ALEXANDER CAMPBELL / LONDON
Carrier insists deal with pilots' union on redundancy split must be modified before downsizing can be put into effect
Switzerland's flag carrier Swiss International Air Lines is cutting up to a third of its fleet and workforce to reverse its deteriorating financial situation.
The downsizing, which will see 34 aircraft withdrawn and 3,000 employees laid off, may still not be enough to save the airline unless it can also reach a new agreement with its pilots' unions by 15July.
The bulk of the cuts will fall on the regional fleet, which consists of 23 BAE Systems Avro RJs, 20 Embraer ERJ-145s and 20 Saab 2000 turboprops. One entire type - either the ERJ-145s or the Saab 2000s - will be grounded, and four more aircraft from the surviving fleet and the regional jet fleet will go, reducing the regional fleet to 35 aircraft. Three of the airline's 24 medium-range A320 family aircraft will be removed, but the exact mix of models has not been decided.
Swiss is continuing with plans to phase out its 12 Boeing MD-11s and replace them with new Airbus A340-300s over the next 12 months, starting this month, but it has reduced the firm order from 12 to nine aircraft.
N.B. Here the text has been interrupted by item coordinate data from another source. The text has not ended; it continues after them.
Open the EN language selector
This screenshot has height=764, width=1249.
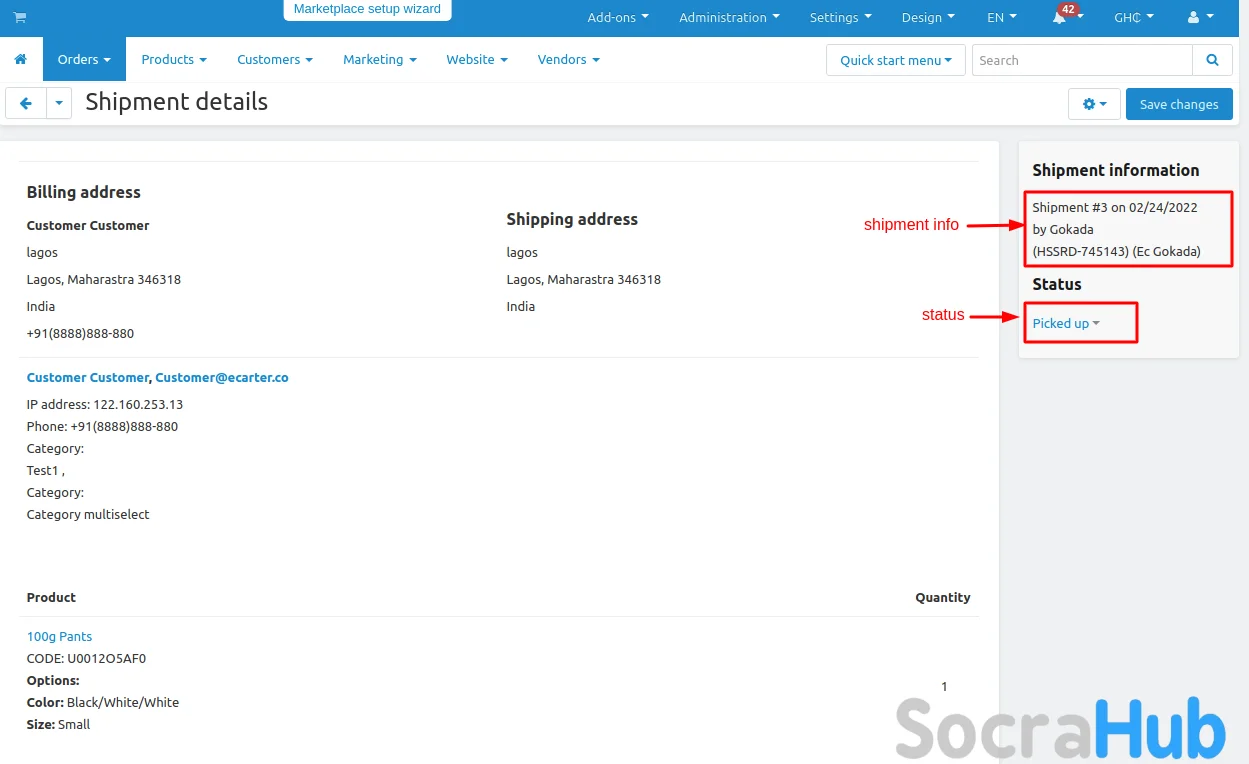tap(1001, 18)
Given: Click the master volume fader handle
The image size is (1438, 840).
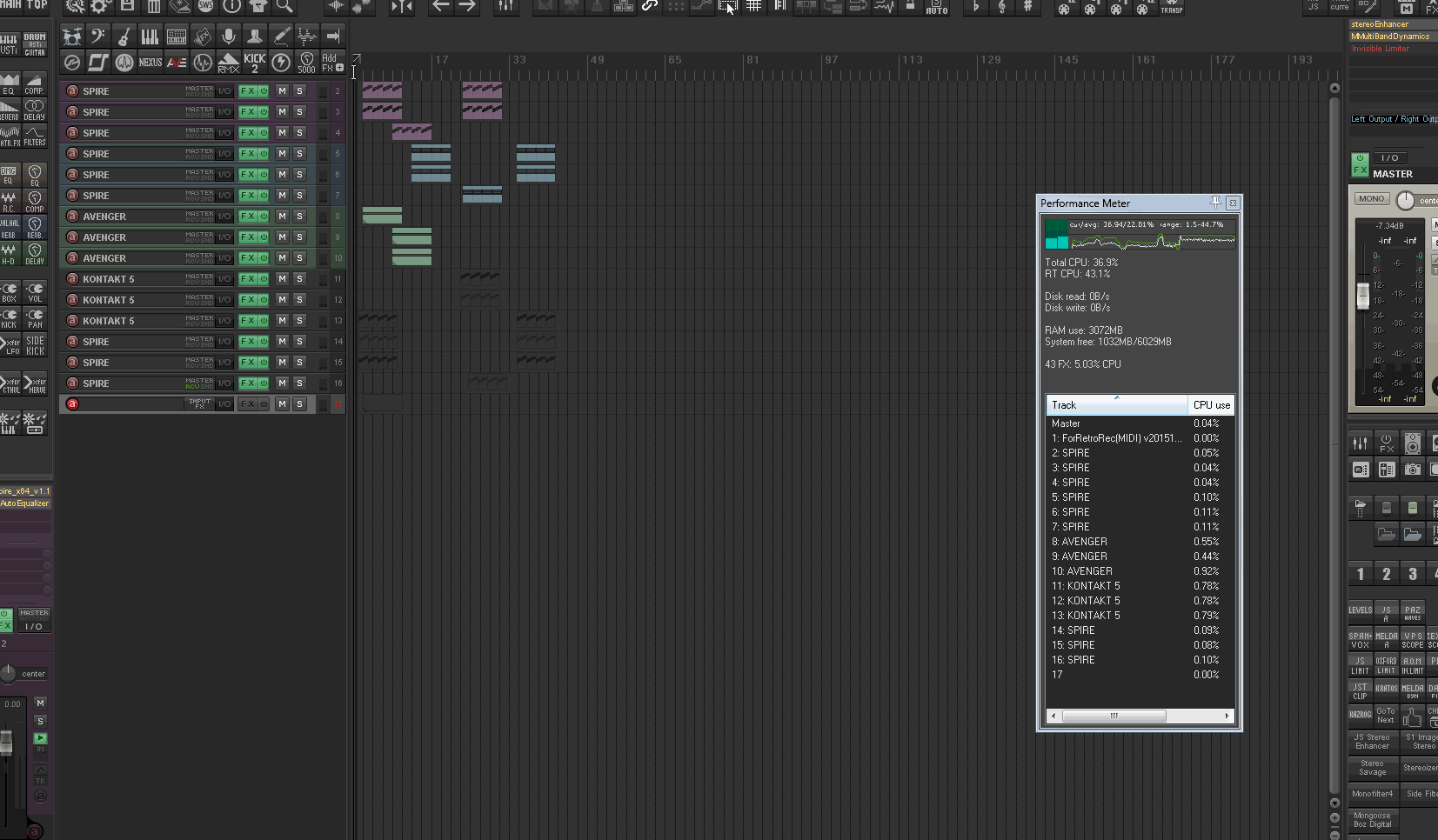Looking at the screenshot, I should click(x=1363, y=296).
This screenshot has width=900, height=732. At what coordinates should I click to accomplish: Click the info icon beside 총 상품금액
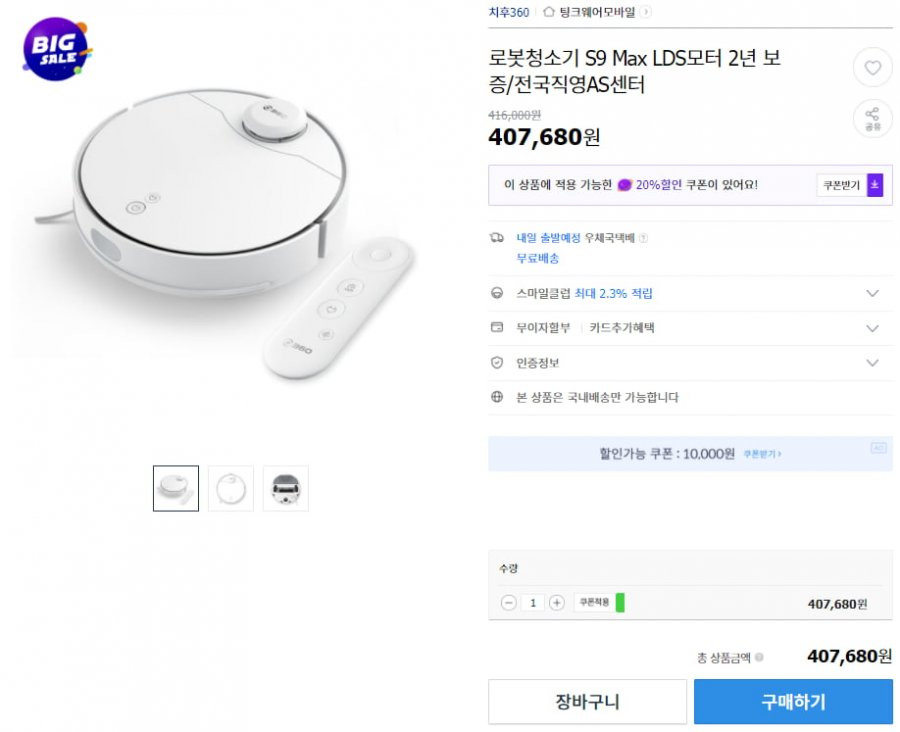pos(759,657)
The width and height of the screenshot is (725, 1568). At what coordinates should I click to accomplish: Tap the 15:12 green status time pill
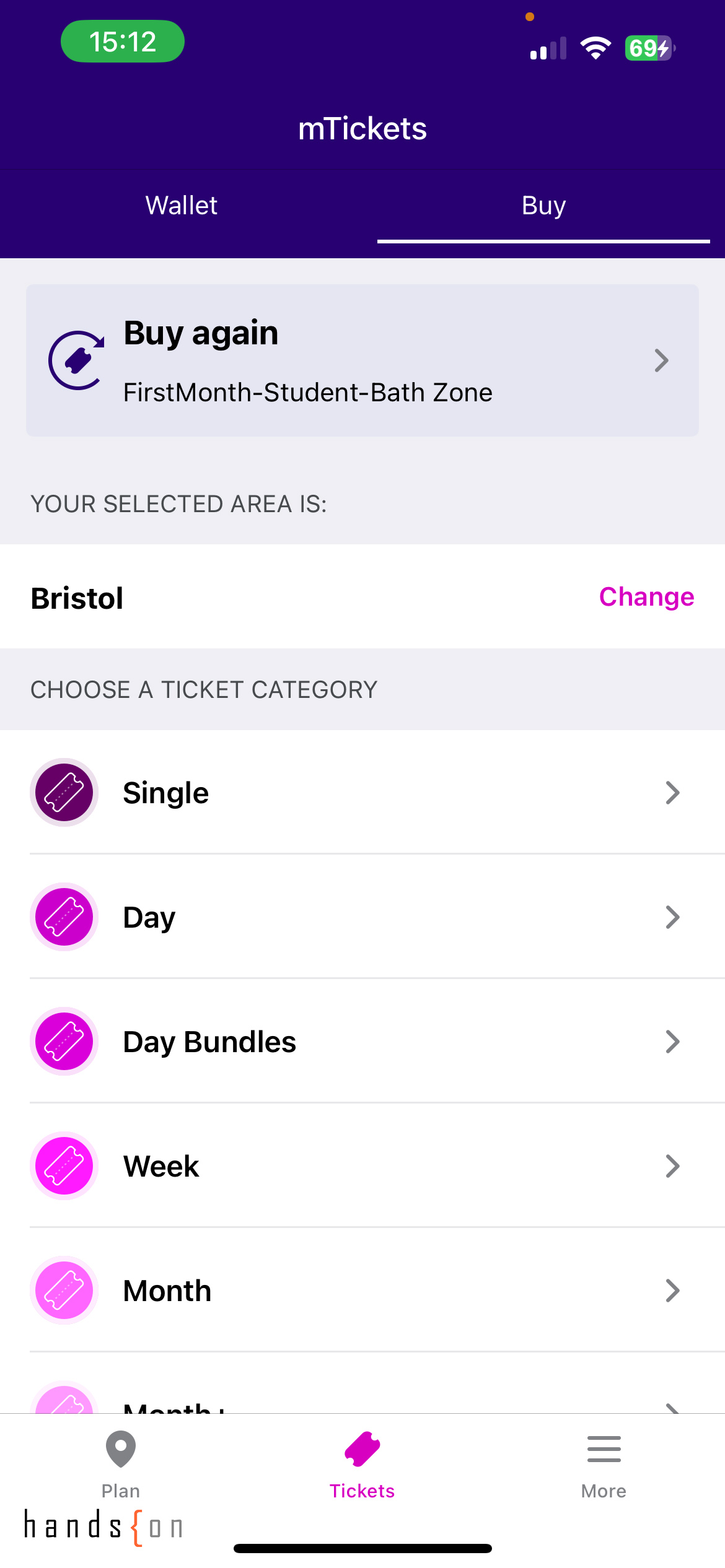(x=123, y=41)
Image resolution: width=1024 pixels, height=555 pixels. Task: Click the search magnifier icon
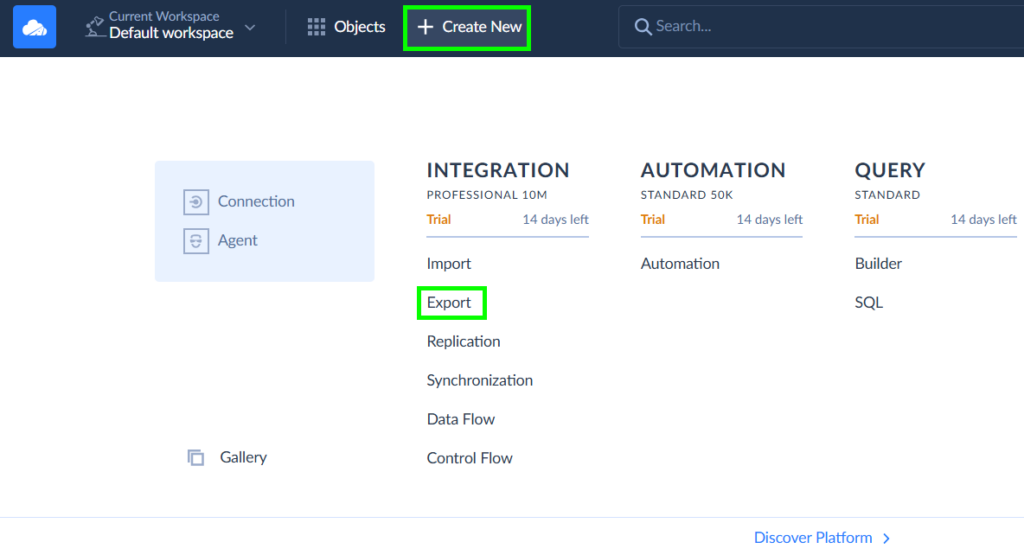(x=643, y=27)
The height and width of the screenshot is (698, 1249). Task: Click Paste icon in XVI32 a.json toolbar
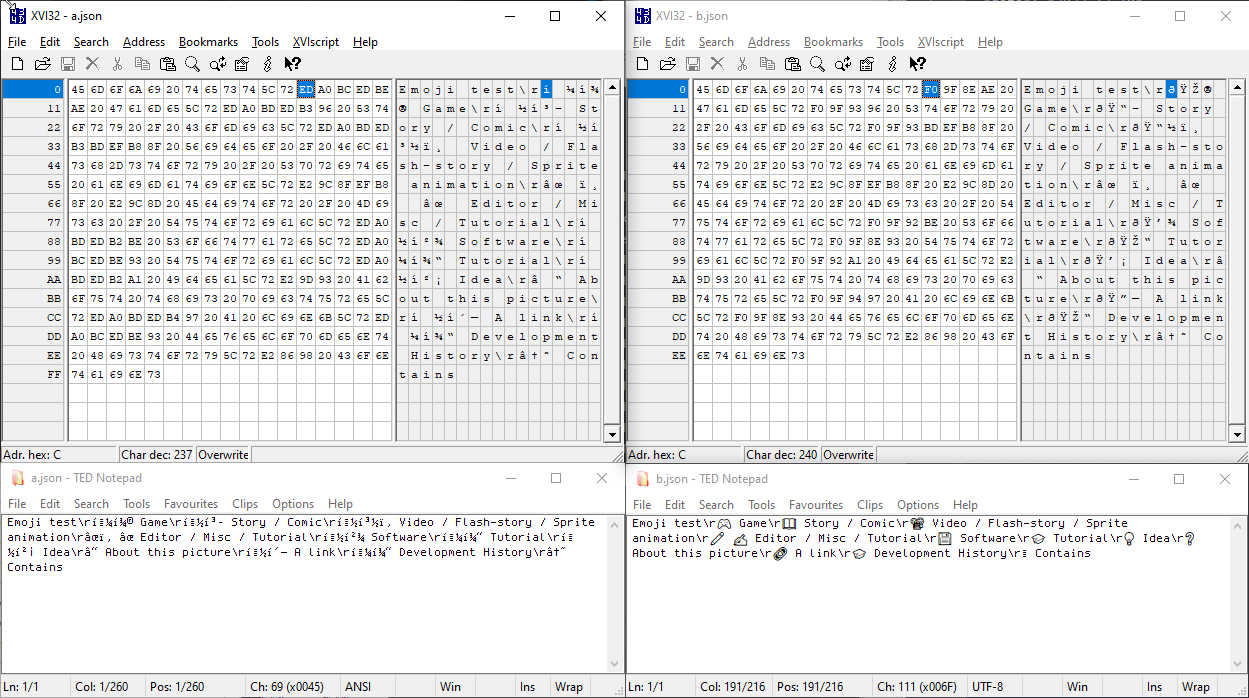click(x=167, y=64)
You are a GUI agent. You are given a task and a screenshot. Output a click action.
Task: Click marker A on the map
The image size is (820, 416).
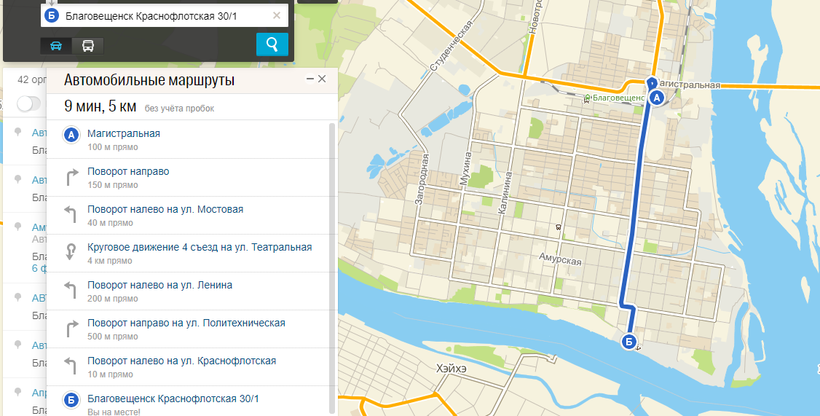click(656, 98)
Four of its 13 A330-200s will also be grounded, so that the airline's long-haul fleet will be reduced by 30% to 18 aircraft a year from now.
Most of the 3,000 job cuts will be forced redundancies, Swiss says, which will create problems with its two pilot unions. Last month an arbitration court resolved a dispute between Swiss and the unions by compelling the airline to split any redundancies equally between ex-Swissair and ex-Crossair pilots, but Swiss now says that the agreement "jeopardises the implementation of the new business plan, and hence the company's survival".
Unless it can reach a more flexible arrangement with the unions by 15 July, the airline says it will not be able to put the reductions into effect by the beginning of the airline's winter timetable in October.
Route cuts are also on the way by winter, the airline says. It plans to cut 31% of capacity on its medium- and long-haul services and 38% of regional capacity. Many destinations will be eliminated, and others currently served from more than one of Swiss's three hubs - Basle, Geneva and Zurich - will be served from only one.Maintenance company SR Technics says that up to 500 of its 3,000 staff could go in the wake of the Swiss restructuring, while freight handler Cargologic will cut 150 of its 800 staff.